Going down the flight of stairs to the parking lot I got to see wildflowers that I missed while going up. Some I would probably have never looked at twice if not for the inspiration my botanist friend gave me on the previous visit. As it turned out, this one was a new for me species of penstemon - a genus I'm always happy to see out in the wild.
July 7, 2018, Rock Penstemon, Penstemon deustus
Going outdoors with children is a special treat because they always see things that I would otherwise miss. Like this pretty spider that my chikas and their cousin found hanging on the manzanita shrubs. 
July 7, 2018

The Subway Cave trail is small but very rich. A celebration of fantastic geology and complex community of plants and animals. Once discovered - this place has become a top pilgrimage site for me. I think I've mentioned that in the beginning of the post, I never miss an opportunity to go there whenever I'm around that area.
July 7, 2018 Small leaved Horsemint, Agastache parvifolia near the parking lot. 

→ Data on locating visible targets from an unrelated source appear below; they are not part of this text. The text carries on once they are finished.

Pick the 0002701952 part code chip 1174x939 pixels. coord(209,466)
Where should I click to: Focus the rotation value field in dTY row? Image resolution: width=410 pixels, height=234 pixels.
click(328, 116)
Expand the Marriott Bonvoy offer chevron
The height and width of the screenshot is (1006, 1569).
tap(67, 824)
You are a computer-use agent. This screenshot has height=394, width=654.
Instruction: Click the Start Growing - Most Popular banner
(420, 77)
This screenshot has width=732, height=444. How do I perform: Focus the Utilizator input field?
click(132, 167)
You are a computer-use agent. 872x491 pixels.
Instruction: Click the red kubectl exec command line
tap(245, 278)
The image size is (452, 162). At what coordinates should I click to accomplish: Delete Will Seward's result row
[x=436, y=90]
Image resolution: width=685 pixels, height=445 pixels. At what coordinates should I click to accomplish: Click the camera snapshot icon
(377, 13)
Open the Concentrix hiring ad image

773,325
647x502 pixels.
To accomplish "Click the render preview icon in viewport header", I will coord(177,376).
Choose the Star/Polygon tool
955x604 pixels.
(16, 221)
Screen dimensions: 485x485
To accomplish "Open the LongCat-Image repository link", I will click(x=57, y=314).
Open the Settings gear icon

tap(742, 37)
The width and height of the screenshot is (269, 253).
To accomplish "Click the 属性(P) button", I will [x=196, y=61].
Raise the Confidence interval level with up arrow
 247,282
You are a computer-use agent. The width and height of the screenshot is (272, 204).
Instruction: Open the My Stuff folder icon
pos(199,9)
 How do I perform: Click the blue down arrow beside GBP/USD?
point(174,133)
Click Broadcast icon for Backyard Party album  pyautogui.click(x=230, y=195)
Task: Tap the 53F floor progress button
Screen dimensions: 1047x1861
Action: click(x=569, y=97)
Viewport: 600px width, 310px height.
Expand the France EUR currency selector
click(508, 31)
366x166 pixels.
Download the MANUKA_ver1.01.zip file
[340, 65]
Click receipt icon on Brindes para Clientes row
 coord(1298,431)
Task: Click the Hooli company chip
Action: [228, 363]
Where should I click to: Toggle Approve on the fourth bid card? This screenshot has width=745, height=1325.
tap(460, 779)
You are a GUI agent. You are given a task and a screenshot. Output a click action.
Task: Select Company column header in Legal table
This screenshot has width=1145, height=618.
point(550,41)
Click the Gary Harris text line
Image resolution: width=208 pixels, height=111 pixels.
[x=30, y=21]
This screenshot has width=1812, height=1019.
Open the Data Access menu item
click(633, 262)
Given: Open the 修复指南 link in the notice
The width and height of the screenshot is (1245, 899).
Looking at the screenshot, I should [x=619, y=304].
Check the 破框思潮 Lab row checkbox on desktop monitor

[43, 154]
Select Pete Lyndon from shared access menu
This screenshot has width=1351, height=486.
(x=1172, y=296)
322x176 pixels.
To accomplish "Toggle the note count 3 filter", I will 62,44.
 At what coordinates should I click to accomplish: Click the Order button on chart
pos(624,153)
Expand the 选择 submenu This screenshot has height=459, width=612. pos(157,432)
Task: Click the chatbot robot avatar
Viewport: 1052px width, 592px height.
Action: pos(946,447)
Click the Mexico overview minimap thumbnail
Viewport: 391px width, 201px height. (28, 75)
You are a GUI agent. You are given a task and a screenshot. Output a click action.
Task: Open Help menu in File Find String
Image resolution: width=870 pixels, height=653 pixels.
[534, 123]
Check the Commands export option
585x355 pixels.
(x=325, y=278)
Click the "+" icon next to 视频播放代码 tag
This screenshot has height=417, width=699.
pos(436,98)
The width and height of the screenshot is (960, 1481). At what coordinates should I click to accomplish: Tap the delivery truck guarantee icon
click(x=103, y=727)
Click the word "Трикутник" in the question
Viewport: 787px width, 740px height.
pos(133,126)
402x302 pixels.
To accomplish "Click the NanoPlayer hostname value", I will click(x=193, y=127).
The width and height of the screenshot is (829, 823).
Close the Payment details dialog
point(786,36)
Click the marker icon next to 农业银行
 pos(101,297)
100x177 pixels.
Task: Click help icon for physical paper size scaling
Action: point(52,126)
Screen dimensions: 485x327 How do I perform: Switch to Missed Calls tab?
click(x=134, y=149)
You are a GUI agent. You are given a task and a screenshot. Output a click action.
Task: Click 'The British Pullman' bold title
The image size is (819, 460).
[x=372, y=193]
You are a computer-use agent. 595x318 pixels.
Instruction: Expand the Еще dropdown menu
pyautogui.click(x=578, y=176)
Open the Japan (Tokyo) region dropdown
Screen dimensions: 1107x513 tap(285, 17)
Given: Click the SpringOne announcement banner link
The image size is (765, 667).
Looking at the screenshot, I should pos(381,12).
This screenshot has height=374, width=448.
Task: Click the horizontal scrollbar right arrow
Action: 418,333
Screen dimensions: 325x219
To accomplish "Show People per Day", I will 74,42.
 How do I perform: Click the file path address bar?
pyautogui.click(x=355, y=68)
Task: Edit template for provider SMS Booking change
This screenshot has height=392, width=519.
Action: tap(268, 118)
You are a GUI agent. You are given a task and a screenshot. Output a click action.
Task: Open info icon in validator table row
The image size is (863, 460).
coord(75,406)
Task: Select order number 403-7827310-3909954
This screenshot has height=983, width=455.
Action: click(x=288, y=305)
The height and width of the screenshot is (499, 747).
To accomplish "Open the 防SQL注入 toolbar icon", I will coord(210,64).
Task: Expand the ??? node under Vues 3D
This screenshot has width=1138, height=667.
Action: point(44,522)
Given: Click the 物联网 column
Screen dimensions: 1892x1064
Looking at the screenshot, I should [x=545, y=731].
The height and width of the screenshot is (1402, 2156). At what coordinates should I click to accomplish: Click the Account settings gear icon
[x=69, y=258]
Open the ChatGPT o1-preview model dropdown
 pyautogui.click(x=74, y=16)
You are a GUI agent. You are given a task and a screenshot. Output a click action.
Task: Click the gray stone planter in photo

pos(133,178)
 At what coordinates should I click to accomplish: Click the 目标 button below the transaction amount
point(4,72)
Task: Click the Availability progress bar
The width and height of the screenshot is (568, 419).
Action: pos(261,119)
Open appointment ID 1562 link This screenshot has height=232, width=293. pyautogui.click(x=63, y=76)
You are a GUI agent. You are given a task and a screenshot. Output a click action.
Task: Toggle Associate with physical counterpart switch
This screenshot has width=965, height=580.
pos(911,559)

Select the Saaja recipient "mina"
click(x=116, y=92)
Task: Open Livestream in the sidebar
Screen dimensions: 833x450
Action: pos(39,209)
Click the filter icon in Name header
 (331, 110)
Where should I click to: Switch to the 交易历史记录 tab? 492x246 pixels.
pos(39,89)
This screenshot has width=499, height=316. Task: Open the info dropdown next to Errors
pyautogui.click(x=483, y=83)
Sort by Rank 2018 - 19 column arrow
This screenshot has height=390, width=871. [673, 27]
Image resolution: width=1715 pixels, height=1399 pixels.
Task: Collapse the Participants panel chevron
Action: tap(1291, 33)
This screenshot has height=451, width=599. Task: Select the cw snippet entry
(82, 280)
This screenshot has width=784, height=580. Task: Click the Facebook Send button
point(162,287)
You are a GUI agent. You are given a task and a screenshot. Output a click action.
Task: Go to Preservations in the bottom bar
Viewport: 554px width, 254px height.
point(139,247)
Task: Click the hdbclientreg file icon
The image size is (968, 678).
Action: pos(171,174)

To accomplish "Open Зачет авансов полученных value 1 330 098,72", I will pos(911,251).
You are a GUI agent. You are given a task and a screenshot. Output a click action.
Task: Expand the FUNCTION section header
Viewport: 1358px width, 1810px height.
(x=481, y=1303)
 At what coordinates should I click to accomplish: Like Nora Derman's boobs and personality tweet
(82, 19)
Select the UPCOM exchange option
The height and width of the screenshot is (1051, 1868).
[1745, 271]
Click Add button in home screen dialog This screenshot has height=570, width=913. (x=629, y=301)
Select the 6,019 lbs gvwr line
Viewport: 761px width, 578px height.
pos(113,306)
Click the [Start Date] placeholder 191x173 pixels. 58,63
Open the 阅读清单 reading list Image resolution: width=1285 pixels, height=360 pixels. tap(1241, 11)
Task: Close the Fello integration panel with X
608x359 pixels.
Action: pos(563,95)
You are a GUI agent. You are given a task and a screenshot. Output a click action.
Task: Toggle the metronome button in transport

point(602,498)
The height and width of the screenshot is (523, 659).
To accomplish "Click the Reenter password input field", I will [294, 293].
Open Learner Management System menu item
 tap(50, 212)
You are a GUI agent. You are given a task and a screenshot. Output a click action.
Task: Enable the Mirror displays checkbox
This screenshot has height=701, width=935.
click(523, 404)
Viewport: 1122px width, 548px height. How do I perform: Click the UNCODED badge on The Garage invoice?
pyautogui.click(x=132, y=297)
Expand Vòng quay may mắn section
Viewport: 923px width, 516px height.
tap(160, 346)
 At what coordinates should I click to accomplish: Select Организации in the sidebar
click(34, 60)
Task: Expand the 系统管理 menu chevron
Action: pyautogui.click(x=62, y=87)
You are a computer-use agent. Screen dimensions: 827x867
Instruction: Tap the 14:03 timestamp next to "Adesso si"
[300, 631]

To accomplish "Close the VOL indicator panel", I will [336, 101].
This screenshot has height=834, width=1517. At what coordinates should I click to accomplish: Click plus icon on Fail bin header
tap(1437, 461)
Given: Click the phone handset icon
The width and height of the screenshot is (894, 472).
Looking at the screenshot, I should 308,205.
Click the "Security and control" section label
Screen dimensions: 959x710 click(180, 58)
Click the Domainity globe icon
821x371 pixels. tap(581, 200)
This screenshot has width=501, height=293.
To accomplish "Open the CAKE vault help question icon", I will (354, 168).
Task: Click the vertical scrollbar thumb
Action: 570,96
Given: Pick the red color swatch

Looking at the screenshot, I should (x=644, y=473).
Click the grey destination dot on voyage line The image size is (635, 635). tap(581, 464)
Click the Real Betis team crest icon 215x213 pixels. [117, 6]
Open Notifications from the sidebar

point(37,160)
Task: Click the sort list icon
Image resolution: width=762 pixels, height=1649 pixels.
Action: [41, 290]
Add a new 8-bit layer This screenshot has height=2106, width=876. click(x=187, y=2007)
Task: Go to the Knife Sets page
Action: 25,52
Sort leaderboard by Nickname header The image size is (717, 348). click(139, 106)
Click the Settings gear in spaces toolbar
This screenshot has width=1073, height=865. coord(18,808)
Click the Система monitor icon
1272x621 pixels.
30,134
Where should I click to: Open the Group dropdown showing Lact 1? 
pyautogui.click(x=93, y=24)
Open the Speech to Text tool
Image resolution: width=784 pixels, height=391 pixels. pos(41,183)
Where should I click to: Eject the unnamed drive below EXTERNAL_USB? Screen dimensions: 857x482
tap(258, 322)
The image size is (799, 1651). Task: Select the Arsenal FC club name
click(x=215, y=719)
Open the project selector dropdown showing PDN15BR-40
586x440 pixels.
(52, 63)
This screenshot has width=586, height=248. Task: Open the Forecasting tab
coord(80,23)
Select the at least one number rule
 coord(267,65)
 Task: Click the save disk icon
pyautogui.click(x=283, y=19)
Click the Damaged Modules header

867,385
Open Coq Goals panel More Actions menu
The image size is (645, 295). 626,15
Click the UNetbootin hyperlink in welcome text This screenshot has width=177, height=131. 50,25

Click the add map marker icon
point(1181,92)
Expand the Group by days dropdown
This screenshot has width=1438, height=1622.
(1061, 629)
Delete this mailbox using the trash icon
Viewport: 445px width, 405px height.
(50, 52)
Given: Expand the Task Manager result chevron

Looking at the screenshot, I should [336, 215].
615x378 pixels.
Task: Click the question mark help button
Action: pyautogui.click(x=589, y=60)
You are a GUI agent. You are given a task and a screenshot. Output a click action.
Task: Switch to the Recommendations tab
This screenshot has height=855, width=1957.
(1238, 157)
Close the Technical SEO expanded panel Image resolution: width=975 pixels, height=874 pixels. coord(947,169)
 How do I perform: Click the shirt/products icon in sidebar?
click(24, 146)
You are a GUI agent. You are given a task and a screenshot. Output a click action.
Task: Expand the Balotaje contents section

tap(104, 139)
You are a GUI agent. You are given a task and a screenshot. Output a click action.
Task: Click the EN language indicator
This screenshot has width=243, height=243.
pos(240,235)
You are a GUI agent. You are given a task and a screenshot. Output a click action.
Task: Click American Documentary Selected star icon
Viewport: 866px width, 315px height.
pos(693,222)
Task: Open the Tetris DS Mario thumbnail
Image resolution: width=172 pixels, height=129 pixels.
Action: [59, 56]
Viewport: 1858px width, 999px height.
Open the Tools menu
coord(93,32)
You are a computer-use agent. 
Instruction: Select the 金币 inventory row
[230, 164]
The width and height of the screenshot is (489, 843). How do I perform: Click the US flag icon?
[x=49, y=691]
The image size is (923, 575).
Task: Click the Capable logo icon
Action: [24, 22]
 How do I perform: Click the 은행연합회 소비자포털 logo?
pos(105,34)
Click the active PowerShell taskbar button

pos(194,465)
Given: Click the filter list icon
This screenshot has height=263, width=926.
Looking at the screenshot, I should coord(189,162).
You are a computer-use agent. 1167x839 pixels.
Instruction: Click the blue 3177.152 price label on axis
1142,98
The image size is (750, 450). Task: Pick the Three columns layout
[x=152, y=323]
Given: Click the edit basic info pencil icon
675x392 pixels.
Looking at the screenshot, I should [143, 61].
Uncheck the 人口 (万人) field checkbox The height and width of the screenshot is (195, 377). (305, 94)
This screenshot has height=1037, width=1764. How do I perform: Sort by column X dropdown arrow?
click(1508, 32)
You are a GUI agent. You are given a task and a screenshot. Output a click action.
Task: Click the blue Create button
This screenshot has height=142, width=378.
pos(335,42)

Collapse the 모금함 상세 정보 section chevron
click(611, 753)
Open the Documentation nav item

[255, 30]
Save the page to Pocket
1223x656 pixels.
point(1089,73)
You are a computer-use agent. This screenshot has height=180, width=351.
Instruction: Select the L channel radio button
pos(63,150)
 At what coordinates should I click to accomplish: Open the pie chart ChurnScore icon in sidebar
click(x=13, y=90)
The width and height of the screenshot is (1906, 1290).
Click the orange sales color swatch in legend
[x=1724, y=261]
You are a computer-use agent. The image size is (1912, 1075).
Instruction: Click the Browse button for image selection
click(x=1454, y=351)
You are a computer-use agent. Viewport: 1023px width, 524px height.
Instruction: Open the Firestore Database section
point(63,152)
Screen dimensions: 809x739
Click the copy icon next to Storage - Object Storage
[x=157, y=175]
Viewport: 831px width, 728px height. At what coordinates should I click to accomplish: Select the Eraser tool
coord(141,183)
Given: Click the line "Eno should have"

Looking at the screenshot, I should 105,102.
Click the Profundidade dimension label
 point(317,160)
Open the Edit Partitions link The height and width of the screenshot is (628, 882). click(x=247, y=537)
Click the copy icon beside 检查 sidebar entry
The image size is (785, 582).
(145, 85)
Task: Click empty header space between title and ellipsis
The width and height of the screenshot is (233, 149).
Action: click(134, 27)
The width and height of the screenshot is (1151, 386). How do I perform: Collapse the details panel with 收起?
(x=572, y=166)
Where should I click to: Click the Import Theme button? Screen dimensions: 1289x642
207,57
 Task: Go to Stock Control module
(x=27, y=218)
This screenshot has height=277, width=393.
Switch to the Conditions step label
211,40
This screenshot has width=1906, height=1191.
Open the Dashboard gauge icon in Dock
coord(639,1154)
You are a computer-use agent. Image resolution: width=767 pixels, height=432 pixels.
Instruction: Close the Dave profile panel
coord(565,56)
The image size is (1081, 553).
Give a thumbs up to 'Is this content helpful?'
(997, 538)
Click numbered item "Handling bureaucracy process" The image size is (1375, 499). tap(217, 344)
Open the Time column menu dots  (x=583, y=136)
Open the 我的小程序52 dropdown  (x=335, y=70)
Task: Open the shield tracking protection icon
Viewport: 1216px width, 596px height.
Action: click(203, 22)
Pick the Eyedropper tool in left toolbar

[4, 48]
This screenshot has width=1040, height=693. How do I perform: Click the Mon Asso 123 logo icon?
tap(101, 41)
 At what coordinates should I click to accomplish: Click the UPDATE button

Many thanks to members of the California Native Plants Society for their help in identifying plants!


  1. I love reading you, it's like going there all over again...
    as for the Mimulus - it's not that the name changed, but the genus "Mimulus" that had many species, was split to several genera, including Mimulus, Diplacus, Erythranthe. I guess they found some genetic differences...

    1. Thank you my dear, for the perfect excuse for yet another visit of this lovely cave, and for all the great information! Next time - alpine bloom!

  2. This seems to be a great place. I would love giving you another execuse to go there someday :-)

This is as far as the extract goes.